**Work instructions:** Nothing in the records may change. Output them all exactly.

══════════════════════════════

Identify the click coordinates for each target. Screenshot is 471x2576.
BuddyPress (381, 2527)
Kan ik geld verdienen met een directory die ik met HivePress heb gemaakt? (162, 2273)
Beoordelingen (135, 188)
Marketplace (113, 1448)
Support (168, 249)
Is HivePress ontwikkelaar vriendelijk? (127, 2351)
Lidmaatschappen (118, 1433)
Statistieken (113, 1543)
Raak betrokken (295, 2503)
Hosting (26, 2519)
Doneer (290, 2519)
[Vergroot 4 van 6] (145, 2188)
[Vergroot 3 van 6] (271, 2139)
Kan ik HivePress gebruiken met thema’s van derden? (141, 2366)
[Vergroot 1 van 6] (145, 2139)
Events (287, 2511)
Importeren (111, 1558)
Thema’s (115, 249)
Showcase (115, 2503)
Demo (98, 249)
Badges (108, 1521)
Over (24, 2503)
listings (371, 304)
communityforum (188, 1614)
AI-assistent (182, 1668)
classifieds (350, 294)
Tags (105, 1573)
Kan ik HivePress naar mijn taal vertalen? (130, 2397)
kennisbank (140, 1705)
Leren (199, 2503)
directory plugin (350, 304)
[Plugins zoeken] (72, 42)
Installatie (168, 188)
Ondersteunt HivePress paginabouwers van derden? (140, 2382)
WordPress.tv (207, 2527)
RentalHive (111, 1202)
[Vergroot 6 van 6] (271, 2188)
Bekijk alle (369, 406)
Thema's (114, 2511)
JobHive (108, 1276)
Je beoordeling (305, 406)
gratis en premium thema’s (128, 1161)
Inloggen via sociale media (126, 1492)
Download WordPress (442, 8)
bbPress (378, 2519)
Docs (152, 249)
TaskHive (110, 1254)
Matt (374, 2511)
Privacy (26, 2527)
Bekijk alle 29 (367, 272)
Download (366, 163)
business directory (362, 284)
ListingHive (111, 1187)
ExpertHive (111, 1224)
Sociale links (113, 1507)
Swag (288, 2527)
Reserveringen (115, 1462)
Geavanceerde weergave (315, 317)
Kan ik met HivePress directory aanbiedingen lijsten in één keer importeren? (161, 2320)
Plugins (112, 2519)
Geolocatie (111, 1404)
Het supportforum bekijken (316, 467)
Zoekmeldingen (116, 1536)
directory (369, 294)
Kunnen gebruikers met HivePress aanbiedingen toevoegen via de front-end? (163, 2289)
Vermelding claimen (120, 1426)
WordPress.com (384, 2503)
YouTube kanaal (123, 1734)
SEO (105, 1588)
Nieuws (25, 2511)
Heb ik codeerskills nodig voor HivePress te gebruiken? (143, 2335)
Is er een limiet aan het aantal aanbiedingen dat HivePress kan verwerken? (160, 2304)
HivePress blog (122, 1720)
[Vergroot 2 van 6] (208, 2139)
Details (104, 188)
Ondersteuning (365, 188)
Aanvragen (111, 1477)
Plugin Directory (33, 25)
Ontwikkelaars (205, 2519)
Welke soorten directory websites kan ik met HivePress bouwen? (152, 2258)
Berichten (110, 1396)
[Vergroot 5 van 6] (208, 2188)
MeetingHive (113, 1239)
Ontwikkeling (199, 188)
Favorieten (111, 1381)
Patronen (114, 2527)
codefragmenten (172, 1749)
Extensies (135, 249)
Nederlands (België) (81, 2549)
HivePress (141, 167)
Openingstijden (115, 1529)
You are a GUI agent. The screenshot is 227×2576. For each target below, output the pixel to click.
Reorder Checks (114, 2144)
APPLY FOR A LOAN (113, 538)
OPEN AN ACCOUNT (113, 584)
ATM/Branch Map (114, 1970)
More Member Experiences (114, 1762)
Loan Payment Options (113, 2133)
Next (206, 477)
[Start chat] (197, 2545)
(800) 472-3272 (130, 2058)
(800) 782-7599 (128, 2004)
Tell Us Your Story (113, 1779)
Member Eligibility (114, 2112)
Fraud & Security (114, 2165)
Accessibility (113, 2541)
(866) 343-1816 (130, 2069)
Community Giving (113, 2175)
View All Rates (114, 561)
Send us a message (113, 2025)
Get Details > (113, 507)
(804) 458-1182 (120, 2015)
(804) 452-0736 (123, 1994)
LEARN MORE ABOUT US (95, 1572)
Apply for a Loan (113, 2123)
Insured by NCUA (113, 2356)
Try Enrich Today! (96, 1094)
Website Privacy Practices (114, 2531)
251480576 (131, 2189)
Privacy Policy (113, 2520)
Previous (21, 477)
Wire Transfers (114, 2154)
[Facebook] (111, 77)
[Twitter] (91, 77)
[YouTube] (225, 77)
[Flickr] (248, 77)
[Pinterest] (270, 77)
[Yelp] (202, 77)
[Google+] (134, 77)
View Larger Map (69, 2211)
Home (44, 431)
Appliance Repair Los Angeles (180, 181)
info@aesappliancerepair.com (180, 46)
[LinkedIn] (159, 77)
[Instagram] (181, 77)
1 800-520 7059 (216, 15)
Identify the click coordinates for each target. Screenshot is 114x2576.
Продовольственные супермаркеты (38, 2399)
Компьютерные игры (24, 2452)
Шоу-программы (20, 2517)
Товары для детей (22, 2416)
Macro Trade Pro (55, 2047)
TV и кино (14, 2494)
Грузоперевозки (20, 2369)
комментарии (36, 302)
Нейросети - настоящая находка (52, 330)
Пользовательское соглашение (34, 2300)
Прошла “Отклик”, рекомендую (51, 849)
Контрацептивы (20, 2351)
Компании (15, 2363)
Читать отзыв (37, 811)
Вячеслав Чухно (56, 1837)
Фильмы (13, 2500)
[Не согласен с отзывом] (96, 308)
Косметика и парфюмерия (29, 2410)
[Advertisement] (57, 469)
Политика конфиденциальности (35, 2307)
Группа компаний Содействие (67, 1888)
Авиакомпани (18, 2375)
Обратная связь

══════════════════════════════

**Response area:**
Identify the click coordinates for each target. Screenshot is 471x2576.
BuddyPress (381, 2527)
Kan ik geld verdienen met een directory die ik met HivePress heb gemaakt? (162, 2273)
Beoordelingen (135, 188)
Marketplace (113, 1448)
Support (168, 249)
Is HivePress ontwikkelaar vriendelijk? (127, 2351)
Lidmaatschappen (118, 1433)
Statistieken (113, 1543)
Raak betrokken (295, 2503)
Hosting (26, 2519)
Doneer (290, 2519)
[Vergroot 4 van 6] (145, 2188)
[Vergroot 3 van 6] (271, 2139)
Kan ik HivePress gebruiken met thema’s van derden? (141, 2366)
[Vergroot 1 van 6] (145, 2139)
Events (287, 2511)
Importeren (111, 1558)
Thema’s (115, 249)
Showcase (115, 2503)
Demo (98, 249)
Badges (108, 1521)
Over (24, 2503)
listings (371, 304)
communityforum (188, 1614)
AI-assistent (182, 1668)
classifieds (350, 294)
Tags (105, 1573)
Kan ik HivePress naar mijn taal vertalen? (130, 2397)
kennisbank (140, 1705)
Leren (199, 2503)
directory plugin (350, 304)
[Plugins zoeken] (72, 42)
Installatie (168, 188)
Ondersteunt HivePress paginabouwers van derden? (140, 2382)
WordPress.tv (207, 2527)
RentalHive (111, 1202)
[Vergroot 6 van 6] (271, 2188)
Bekijk alle (369, 406)
Thema's (114, 2511)
JobHive (108, 1276)
Je beoordeling (305, 406)
gratis en premium thema’s (128, 1161)
Inloggen via sociale media (126, 1492)
Download WordPress (442, 8)
bbPress (378, 2519)
Docs (152, 249)
TaskHive (110, 1254)
Matt (374, 2511)
Privacy (26, 2527)
Bekijk alle 29 (367, 272)
Download (366, 163)
business directory (362, 284)
ListingHive (111, 1187)
ExpertHive (111, 1224)
Sociale links (113, 1507)
Swag (288, 2527)
Reserveringen (115, 1462)
Geavanceerde weergave (315, 317)
Kan ik met HivePress directory aanbiedingen lijsten in één keer importeren? (161, 2320)
Plugins (112, 2519)
Geolocatie (111, 1404)
Het supportforum bekijken (316, 467)
Zoekmeldingen (116, 1536)
directory (369, 294)
Kunnen gebruikers met HivePress aanbiedingen toevoegen via de front-end? (163, 2289)
Vermelding claimen (120, 1426)
WordPress.com (384, 2503)
YouTube kanaal (123, 1734)
SEO (105, 1588)
Nieuws (25, 2511)
Heb ik codeerskills nodig voor HivePress te gebruiken? (143, 2335)
Is er een limiet aan het aantal aanbiedingen dat HivePress kan verwerken? (160, 2304)
HivePress blog (122, 1720)
[Vergroot 2 van 6] (208, 2139)
Details (104, 188)
Ondersteuning (365, 188)
Aanvragen (111, 1477)
Plugin Directory (33, 25)
Ontwikkelaars (205, 2519)
Welke soorten directory websites kan ik met HivePress bouwen? (152, 2258)
Berichten (110, 1396)
[Vergroot 5 van 6] (208, 2188)
MeetingHive (113, 1239)
Ontwikkeling (199, 188)
Favorieten (111, 1381)
Patronen (114, 2527)
codefragmenten (172, 1749)
Extensies (135, 249)
Nederlands (België) (81, 2549)
HivePress (141, 167)
Openingstijden (115, 1529)
You are a GUI agent. The screenshot is 227×2576. For each target below, output the pixel to click.
Reorder Checks (114, 2144)
APPLY FOR A LOAN (113, 538)
OPEN AN ACCOUNT (113, 584)
ATM/Branch Map (114, 1970)
More Member Experiences (114, 1762)
Loan Payment Options (113, 2133)
Next (206, 477)
[Start chat] (197, 2545)
(800) 472-3272 (130, 2058)
(800) 782-7599 (128, 2004)
Tell Us Your Story (113, 1779)
Member Eligibility (114, 2112)
Fraud & Security (114, 2165)
Accessibility (113, 2541)
(866) 343-1816 (130, 2069)
Community Giving (113, 2175)
View All Rates (114, 561)
Send us a message (113, 2025)
Get Details > (113, 507)
(804) 458-1182 (120, 2015)
(804) 452-0736 (123, 1994)
LEARN MORE ABOUT US (95, 1572)
Apply for a Loan (113, 2123)
Insured by NCUA (113, 2356)
Try Enrich Today! (96, 1094)
Website Privacy Practices (114, 2531)
251480576 (131, 2189)
Privacy Policy (113, 2520)
Previous (21, 477)
Wire Transfers (114, 2154)
[Facebook] (111, 77)
[Twitter] (91, 77)
[YouTube] (225, 77)
[Flickr] (248, 77)
[Pinterest] (270, 77)
[Yelp] (202, 77)
[Google+] (134, 77)
View Larger Map (69, 2211)
Home (44, 431)
Appliance Repair Los Angeles (180, 181)
info@aesappliancerepair.com (180, 46)
[LinkedIn] (159, 77)
[Instagram] (181, 77)
1 800-520 7059 (216, 15)
Identify the click coordinates for each target. Screenshot is 114x2576.
Продовольственные супермаркеты (38, 2399)
Компьютерные игры (24, 2452)
Шоу-программы (20, 2517)
Товары для детей (22, 2416)
Macro Trade Pro (55, 2047)
TV и кино (14, 2494)
Грузоперевозки (20, 2369)
комментарии (36, 302)
Нейросети - настоящая находка (52, 330)
Пользовательское соглашение (34, 2300)
Прошла “Отклик”, рекомендую (51, 849)
Контрацептивы (20, 2351)
Компании (15, 2363)
Читать отзыв (37, 811)
Вячеслав Чухно (56, 1837)
Фильмы (13, 2500)
[Не согласен с отзывом] (96, 308)
Косметика и парфюмерия (29, 2410)
[Advertisement] (57, 469)
Политика конфиденциальности (35, 2307)
Группа компаний Содействие (67, 1888)
Авиакомпани (18, 2375)
Обратная связь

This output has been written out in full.